Jeffrey Bluestone working in his lab with postdoctoral fellows. Photo by Susan Merrell
“Today, no area in biomedical research is more vibrant than immunology, and those who suffer from autoimmune diseases stand to benefit,” said UCSF Chancellor Sam Hawgood, MBBS. “Sean Parker’s generous gift empowers Dr. Bluestone and colleagues to apply novel approaches to drive the development of precise, targeted therapies for a broad array of conditions related to autoimmunity.”
The launch of the new laboratory adds to UCSF’s widely recognized strengths in immunology. The UCSF graduate program in immunology is consistently ranked as one of the best in the nation, and UCSF Medical Center offers the highest quality care for autoimmune diseases such as multiple sclerosis and diabetes, as well as immune disorders such as asthma. The Diabetes Center at UCSF, which just celebrated its 15th anniversary, has been instrumental in shaping diabetes research and care, and is one of only 16 federally recognized Diabetes Research Centers in the country.
“I am grateful for the generosity and foresight of The Parker Foundation in supporting autoimmunity research,” said Bluestone, the A.W. and Mary Margaret Clausen Distinguished Professor of Metabolism and Endocrinology and director of the UCSF Hormone Research Institute. “The progress over the past two decades in our understanding of the immune dysregulation that results in autoimmunity has been extraordinary, and points us in the direction of immune regulation as a direct target for disease intervention. This gift truly inspires us to tackle the biggest challenges in immune tolerance in the autoimmunity setting and will ensure that critical advances can be achieved more rapidly in the lab and translated to new treatments for the millions around the world with these harmful conditions.”
Bluestone is an academic leader on a national and international scale.
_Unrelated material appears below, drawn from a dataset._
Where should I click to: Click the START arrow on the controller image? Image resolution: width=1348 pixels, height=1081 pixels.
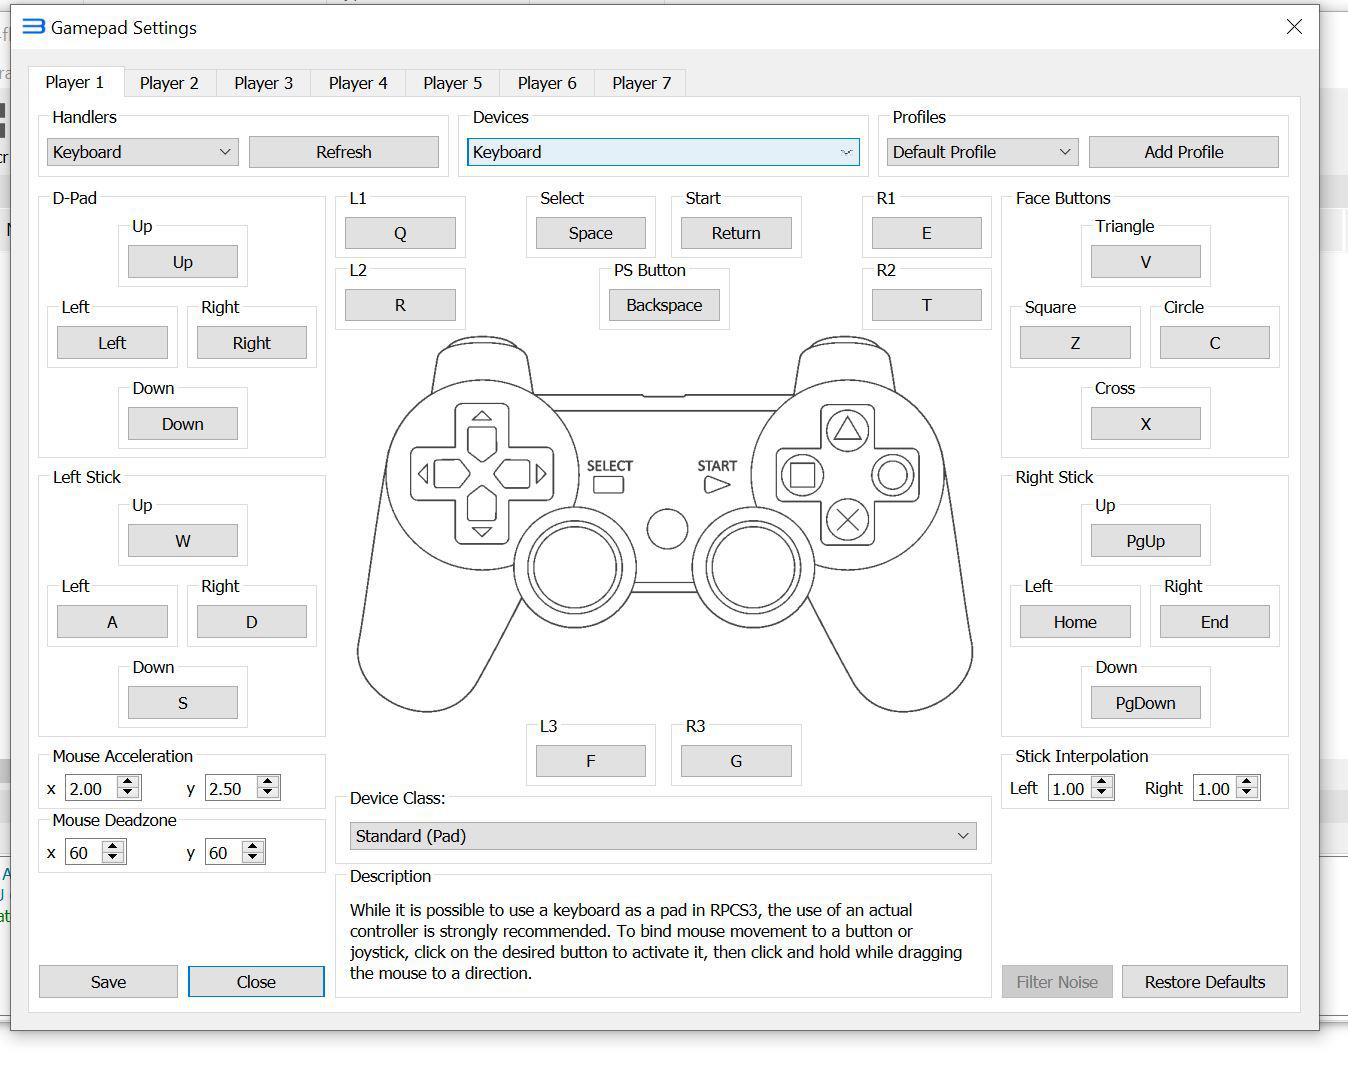tap(717, 485)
He was the founder and served for 10 years as director of the Immune Tolerance Network, the largest NIH-funded multicenter clinical immunology research program. Bluestone was Executive Vice Chancellor and Provost at UCSF at the University of California San Francisco and is a former director of the UCSF Diabetes Center. He has authored more than 400 peer-reviewed publications and has received honors for his work, including election to the American Academy of Arts and Sciences and the National Academy of Medicine. Bluestone is the recipient of both the Gerold and Kayla Grodsky Basic Science Award and the Mary Tyler Moore and S. Robert Levine Excellence in Clinical Research Award from the Juvenile Diabetes Research Foundation.
UC San Francisco is the nation's leading university exclusively focused on health. Now celebrating the 150th anniversary of its founding as a medical college, UCSF is dedicated to transforming health worldwide through advanced biomedical research, graduate-level education in the life sciences and health professions, and excellence in patient care. It includes top-ranked graduate schools of dentistry, medicine, nursing and pharmacy; a graduate division with world-renowned programs in the biological sciences, a preeminent biomedical research enterprise and top-tier hospitals, UCSF Medical Center and UCSF Benioff Children's Hospitals.